You might want to look into BigDate if you are dealing only with Dates
not date/timestamps. It has a couple of toString methods. You could
roll your own on those models which should be much faster than
SimpleDateFormat.

Roedy Green · Sep 16, 2003

You might want to look into BigDate

see http://mindprod.com/jgloss/bigdate.html

Matt Humphrey · Sep 16, 2003

Niko said:
Hi,

We are finding that SimpleDateFormat is pretty slow, if your trying to
use it to pass millions of records. We improved upon it by added some
caches in the code, if things like the Month was the same and so on
but in all we find it to be a hog.

For example we can pass 20,000 records a second, if they don't contain
dates in them but when you add dates this can drop to 4,000.

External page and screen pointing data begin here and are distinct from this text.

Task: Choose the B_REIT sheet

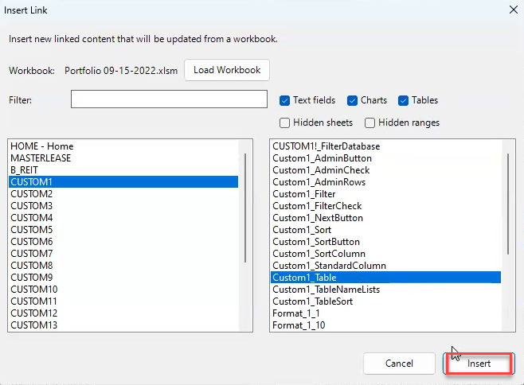Action: pos(123,170)
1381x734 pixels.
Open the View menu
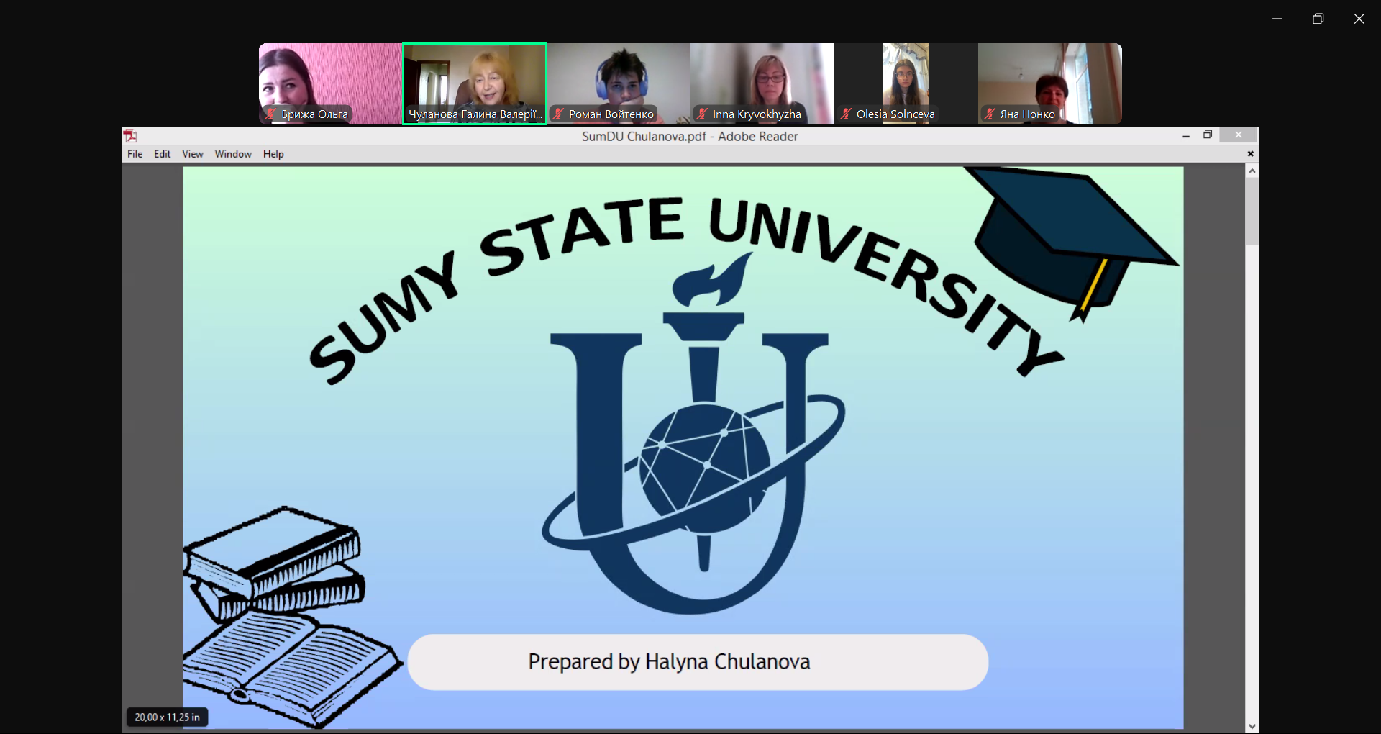coord(192,154)
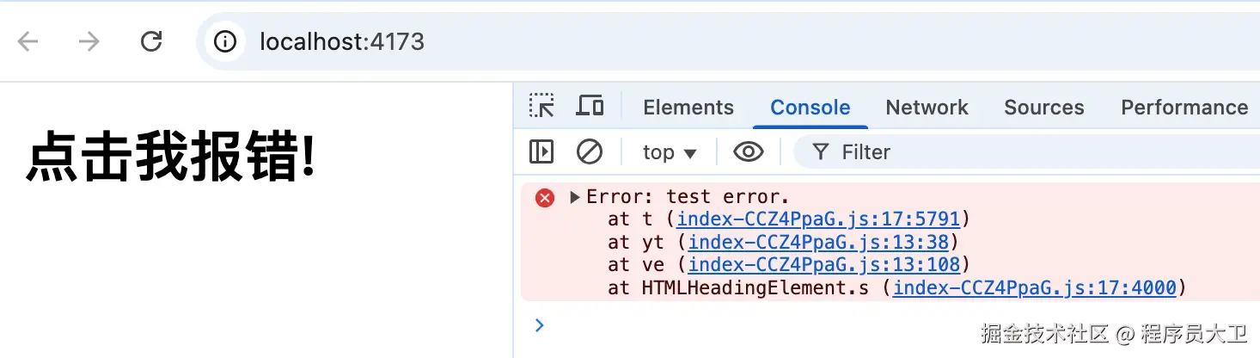Toggle the device toolbar icon
Viewport: 1260px width, 358px height.
[x=590, y=107]
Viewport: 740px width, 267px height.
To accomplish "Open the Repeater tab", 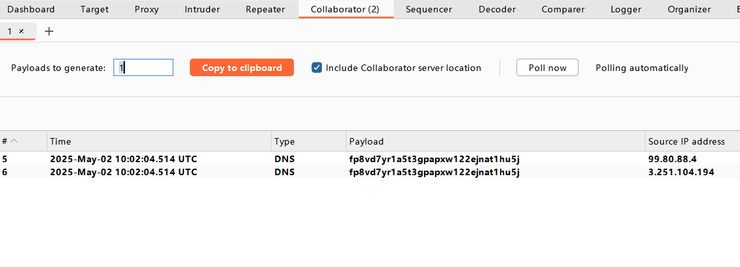I will click(265, 9).
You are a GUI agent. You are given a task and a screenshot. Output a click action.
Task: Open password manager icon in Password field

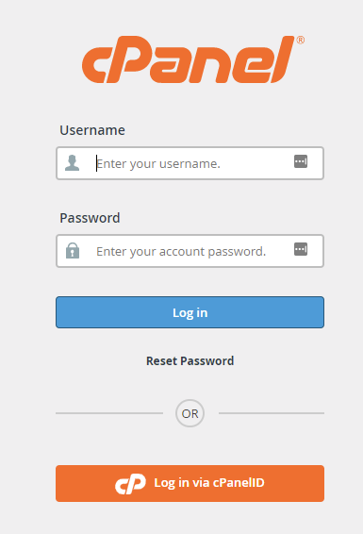[301, 249]
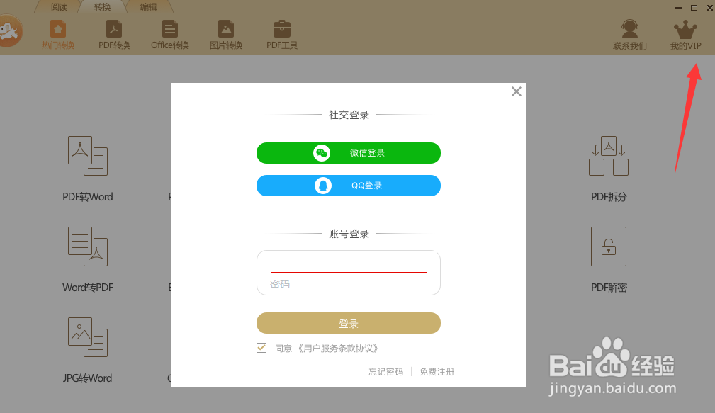Click the 忘记密码 forgot password link

(385, 371)

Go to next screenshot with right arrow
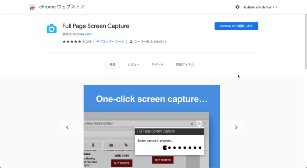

So does anyone know of a good class out there or before we go and
build a faster one.

If speed is the issue, you might want to consider turning the problem
around. There are only 365 days in a year, so over a 100 year period there
are only 36500 distinct dates. Pre-format those that are most likely to be
in your range of dates and put them in a hash table, or use a simple
indexing method. This completely sidesteps expensive string formatting
problems and is especially good if there are many redundant dates.

Cheers,
Matt Humphrey (e-mail address removed) http://www.iviz.com/

Niko · Sep 16, 2003

Thanks for the bigdate and the index lookup ideas, unfortunately I'm
working with DateTimes, i.e 3rd Jun 1993 05:01:43. However I was
thinking I could produce two hash tables, one for the time and one for
the date, ignoring the year, split the string and lookup in both
tables and adjust for year.

Roedy Green · Sep 16, 2003

However I was
thinking I could produce two hash tables, one for the time and one for
the date, ignoring the year, split the string and lookup in both
tables and adjust for year.

"adjust for year" means recreating the logic in BigDate.

you could precompute the strings for the days for a period of five
years, and index to get the YYYYYMMDD part and then plop in the time
part, but that is a rather big chunk of RAM.

You could get BigDate to get you the date part. You have to do the
time part yourself. You need a timezone adjust.

Matt Humphrey · Sep 16, 2003

Niko said:
Thanks for the bigdate and the index lookup ideas, unfortunately I'm
working with DateTimes, i.e 3rd Jun 1993 05:01:43. However I was
thinking I could produce two hash tables, one for the time and one for
the date, ignoring the year, split the string and lookup in both
tables and adjust for year.

That's workable and equivalent to forming the string via indexed lookup, but
with more lookup elements. Your tables for lookup would the day/month, the
year, the hour, minute and second (all the same table from 0..59) Assemble
them via a StringBuffer. There are over 84000 second time-stamps in a day,
so that's a bit much for direct lookup. Part of what you're trying to avoid
is the number-to-string conversion and the string assembly. This technique
does not avoid the string assembly problem, but the number-to-string lookup
is reduced to table index.

Another way to avoid string assembly is to arrange the string to always have
the same layout: e.g. 2dights, th|rd, sp, 3-letters, sp, dd:dd:dd. This way
you only allocate the string once and copy the elements to fixed places. But
I really only suggest this after a run with a serious profiler.

Cheers,

Jim Sculley · Sep 16, 2003

Niko said:
Hi,

We are finding that SimpleDateFormat is pretty slow, if your trying to
use it to pass millions of records. We improved upon it by added some
caches in the code, if things like the Month was the same and so on
but in all we find it to be a hog.

For example we can pass 20,000 records a second, if they don't contain
dates in them but when you add dates this can drop to 4,000.

On what hardware?

So does anyone know of a good class out there or before we go and
build a faster one.

Are you using SimpleDateFormat correctly? You should not create a new
instance for each record. I get a throughput of about 150,000 calls to
format() per second using an array of one million random dates.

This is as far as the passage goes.